Mattia Filippi

Personal information
- Date of birth: 9 May 1993 (age 32)
- Place of birth: Lugo, Italy
- Height: 1.76 m (5 ft 9+1⁄2 in)
- Position(s): Forward

Youth career
- 000?–2012: Cesena

Senior career*
- Years: Team / Apps / (Gls)
- 2012–2013: Cesena / 4 / (0)
- 2012–2013: → Forlì (loan) / 17 / (4)
- 2013–2015: Vicenza / 2 / (0)

= Mattia Filippi =

Italian footballer

Mattia Filippi (born 9 May 1993) is an Italian footballer who plays as a forward.

==Career==
Filippi started his career at Cesena. He played for its Allievi U17 youth team from 2008 to 2010. Since 2010 Filippi was the member of the reserve. He scored 7 goals in 2011–12 Campionato Nazionale Primavera as team top-scorer.

Filippi made his first team debut on 7 April 2012, substituted Simone Del Nero in 64th minute. In June 2012 Filippi played hisd only game for Italy U20, against Serie D Best XI.

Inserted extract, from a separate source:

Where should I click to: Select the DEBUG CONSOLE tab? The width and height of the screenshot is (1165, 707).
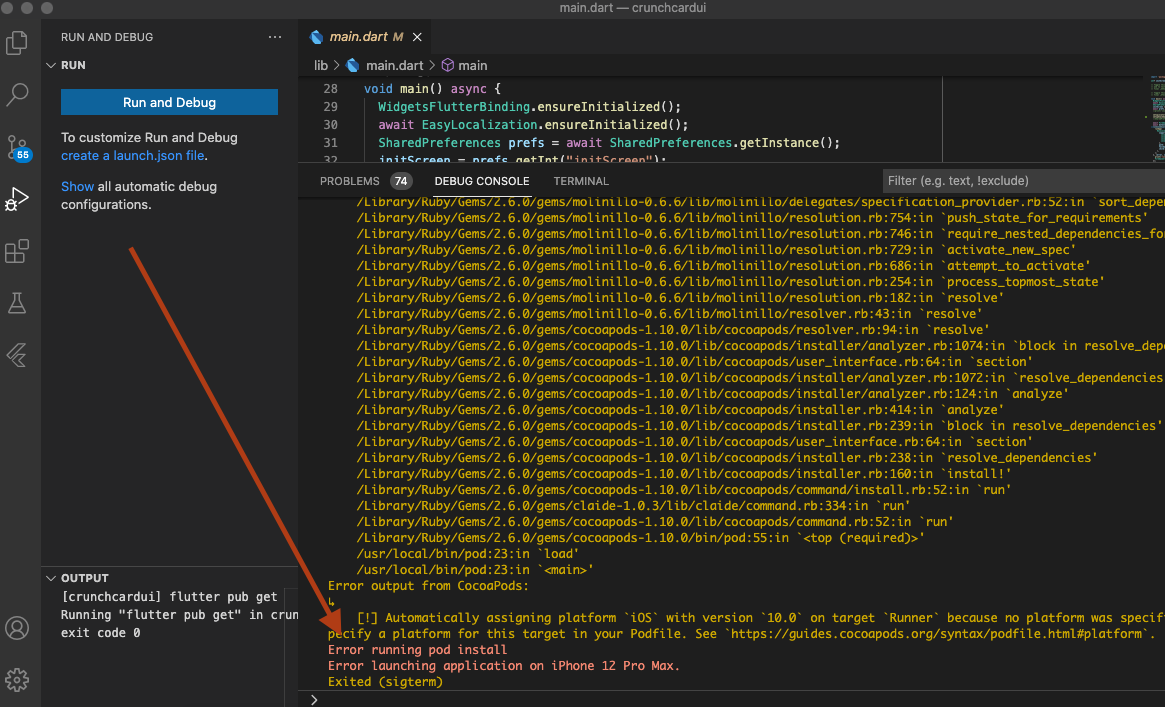point(482,181)
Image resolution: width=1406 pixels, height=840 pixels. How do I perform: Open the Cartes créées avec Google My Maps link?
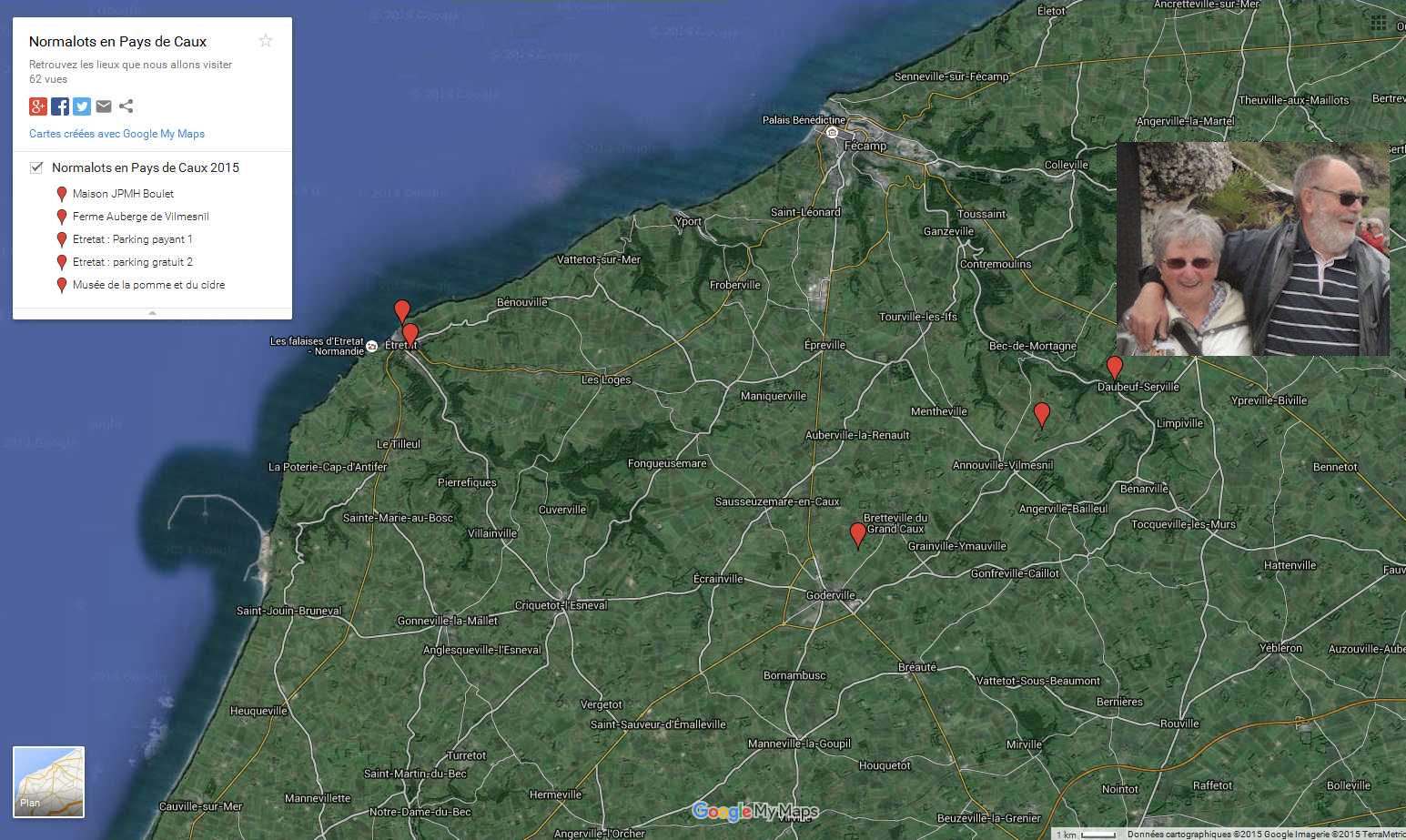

In July 2012 he left for Forlì along with Leonardo Arrigoni. In the next summer he was involved with the signing of Filippo Capitanio, which saw Filippi was sold from Cesena to Vicenza; both clubs retained 50% registration rights of Capitanio and Filippi respectively. Filippi signed a 5-year contract. Filippi only played twice in 2013–14 Lega Pro Prima Divisione.

In June 2014 the remaining 50% registration rights of Filippi and Capitanio were transferred to Vicenza and Cesena respectively for free.

Filippi wore.15 shirt in 2014–15 Serie B for Vicenza. In summer 2015, Filippi was released by Vicenza as a free agent 3 years earlier.